[Data excerpts]
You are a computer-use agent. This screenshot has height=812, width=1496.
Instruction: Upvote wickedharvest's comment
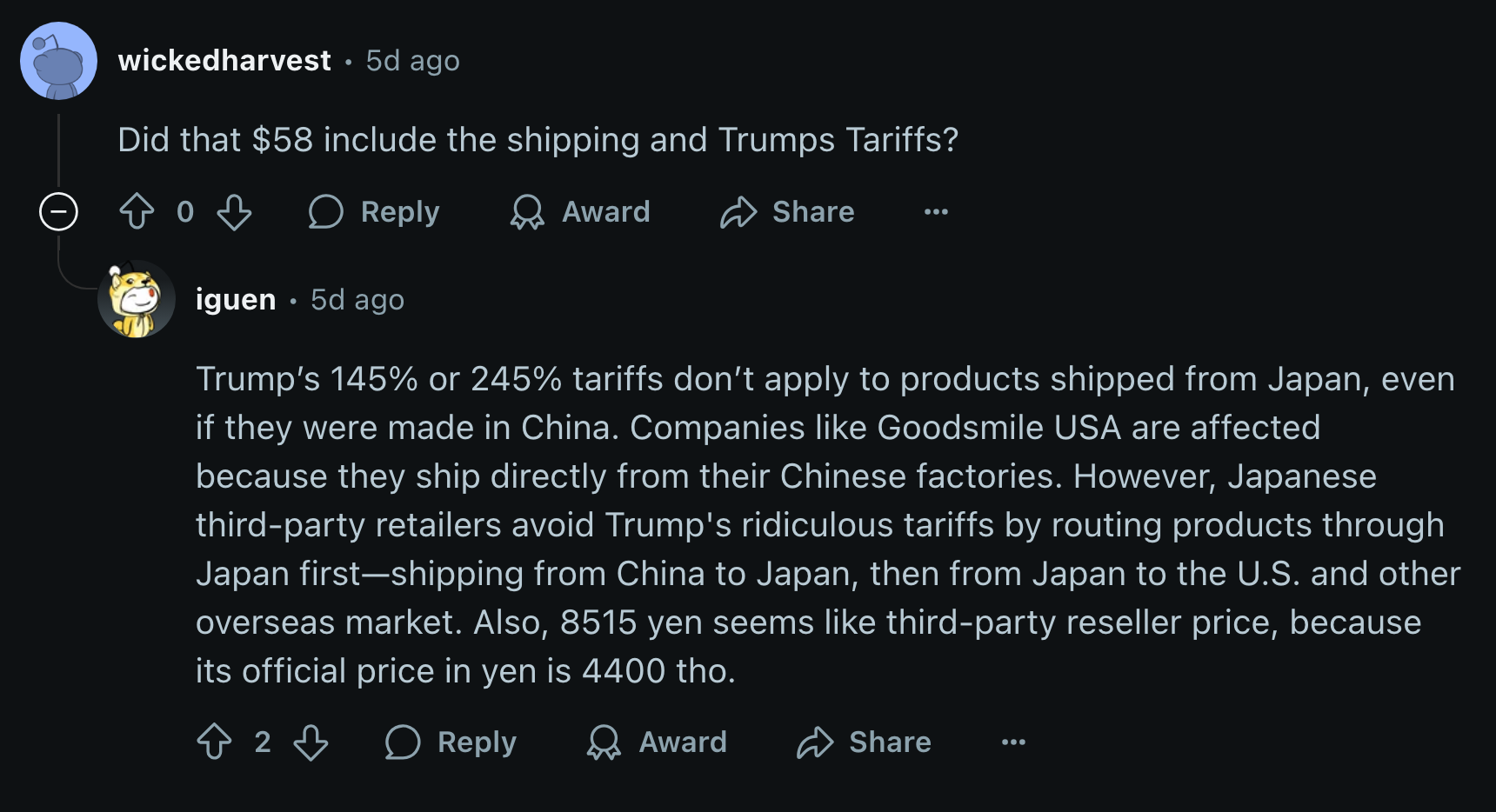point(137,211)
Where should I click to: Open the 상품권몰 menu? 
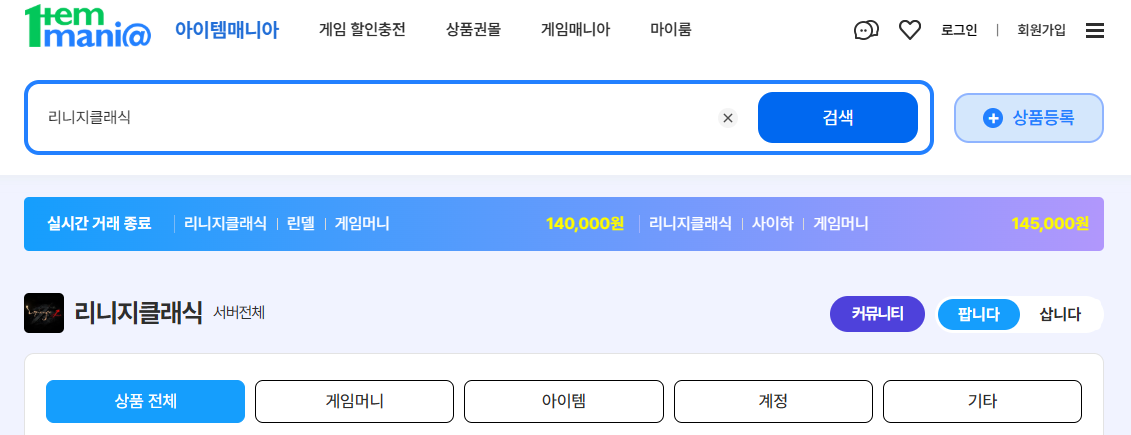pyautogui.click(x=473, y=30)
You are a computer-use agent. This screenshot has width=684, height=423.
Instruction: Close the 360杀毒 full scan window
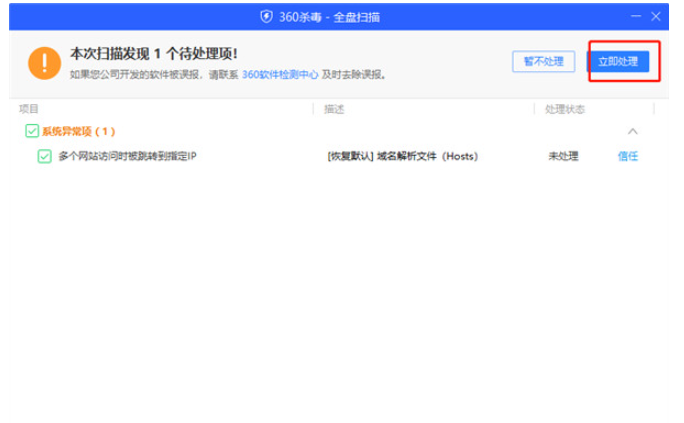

■ Directions for this task ■
Using the data above, work out how many lines include the word "agent" and give only that number.

■ Result for this exercise ■
2